Os vendedores de caldo de cana das ruas de São Paulo estão divididos em duas categorias:

1-Trabalhadores que vivem mais em função de cultura espontânea. São biscateiros, aposentados, desempregados, subempregados, donas-de-casa e crianças entre oito e doze anos. Vendem caldo de cana, pastéis, pamonha, milho cozido, água de coco gelada e água mineral, em kombis estacionadas à beira de rodovias, nas grandes avenidas e à entrada de parques de diversões.

Boa parte delas trabalham por conta própria, mas há quem esteja a serviço de terceiros, colegas que possuem uma ou mais kombis.

2-Trabalhadores que possuem equipamentos mais sofisticados e empregam pessoas sem condições de ingresso em fábrica ou em outros ramos de atividades, devido a pouca escolaridade ou pelo fato de serem jovens demais ou velhas demais.

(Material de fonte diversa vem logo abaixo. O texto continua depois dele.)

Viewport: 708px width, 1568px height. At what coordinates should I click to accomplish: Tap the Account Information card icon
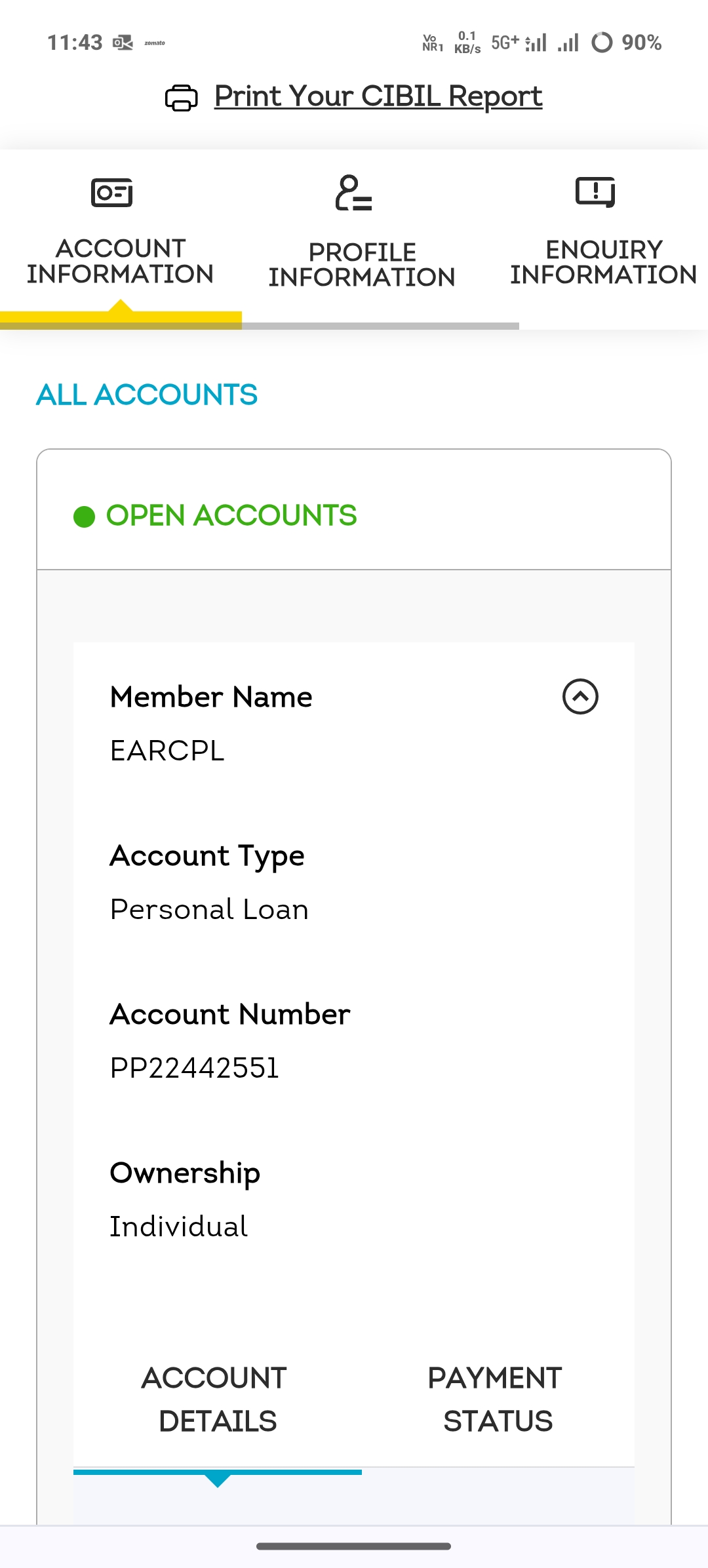pos(111,192)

Os vendedores diferenciam-se também pelo tipo de aparelhagem usada e pelo produto que comercializam. Os mais abastados têm caminhões com equipamento para moer cana e vender pastéis feito na hora, milho cozido, etc. O caldo de cana é opcional em três sabores diferentes: simples, com suco de abacaxi e com suco de limão.

Os grandes vendedores instalam-se na avenida Professor Abrão de Morais, na rodovia dos Imigrantes, na Marginal Pinheiros, na avenida dos Bandeirantes, na rodovia Castelo Branco. Os menos equipados, que não dispõem de tantos instrumentos de trabalho, esmeram-se em oferecer bom atendimento e principalmente higiene aos fregueses. Só vendem caldo de cana; seus instrumentos de trabalho são: kombi com bastante uso, pequena máquina de moer cana, balde ou bacia de plástico para lavar os copos, jarra de plástico para servir de caldo, copos de vidro, coador de plástico ou peneirinha, caixas de isopor para conservar o gelo, tambor d’água e mesinha de fórmica. Há uma mesa colocada ao lado da porta aberta para ser usada como balcão.

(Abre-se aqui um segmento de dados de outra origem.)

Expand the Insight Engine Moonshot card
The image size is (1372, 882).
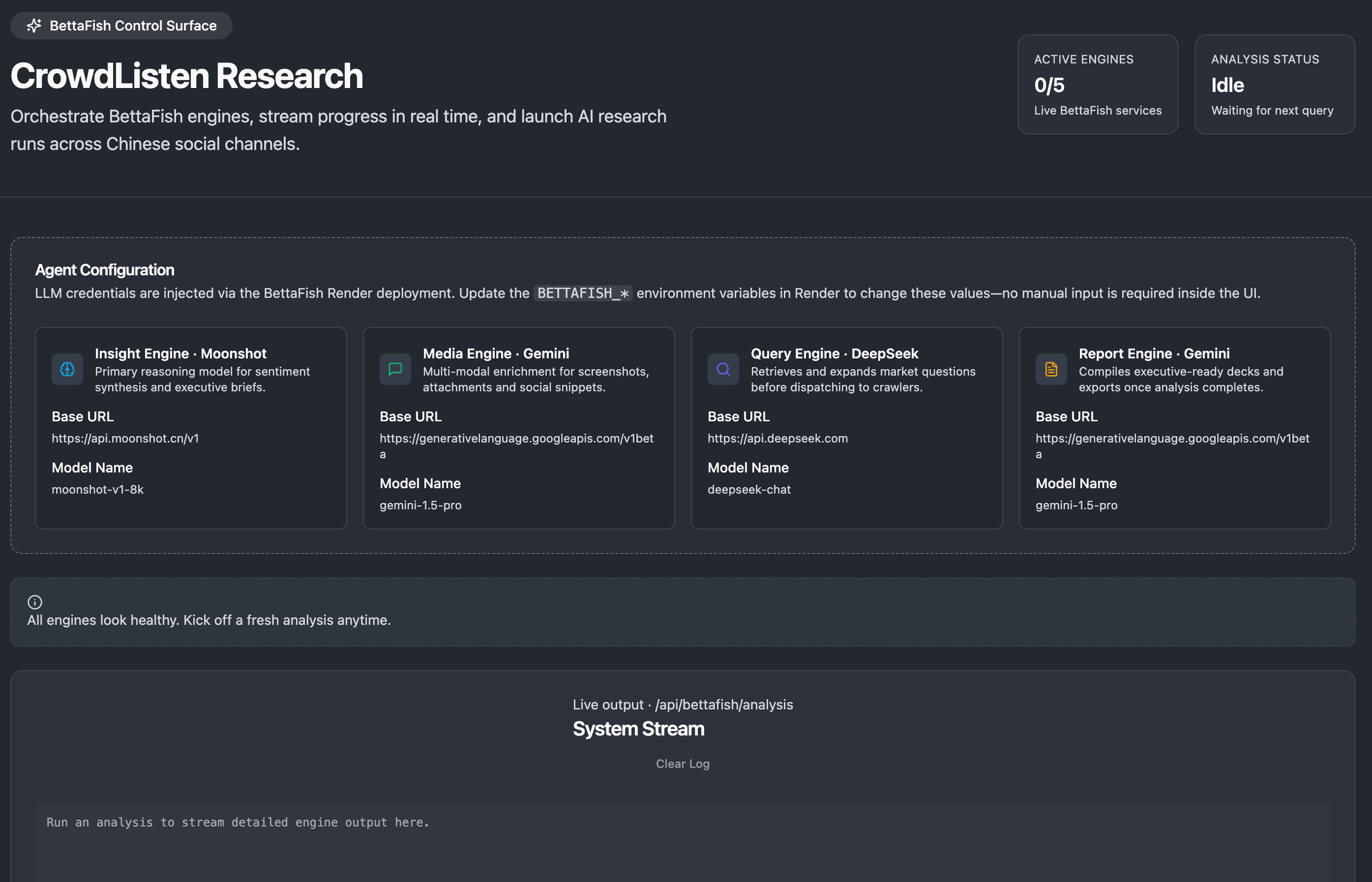pyautogui.click(x=191, y=427)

Os bagaços de cana são vendidos a japoneses que os transformam em ração para os porcos.

A cana que os vendedores ambulantes transformam em caldo procede quase sempre de Caçapava. Em São Paulo, o ponto de negociação entre vendedor ambulante e o vendedor de cana é o largo 13 de Maio, em Santo Amaro. Os fornecedores de cana são os que suprem as moendas das pastelarias de São Paulo.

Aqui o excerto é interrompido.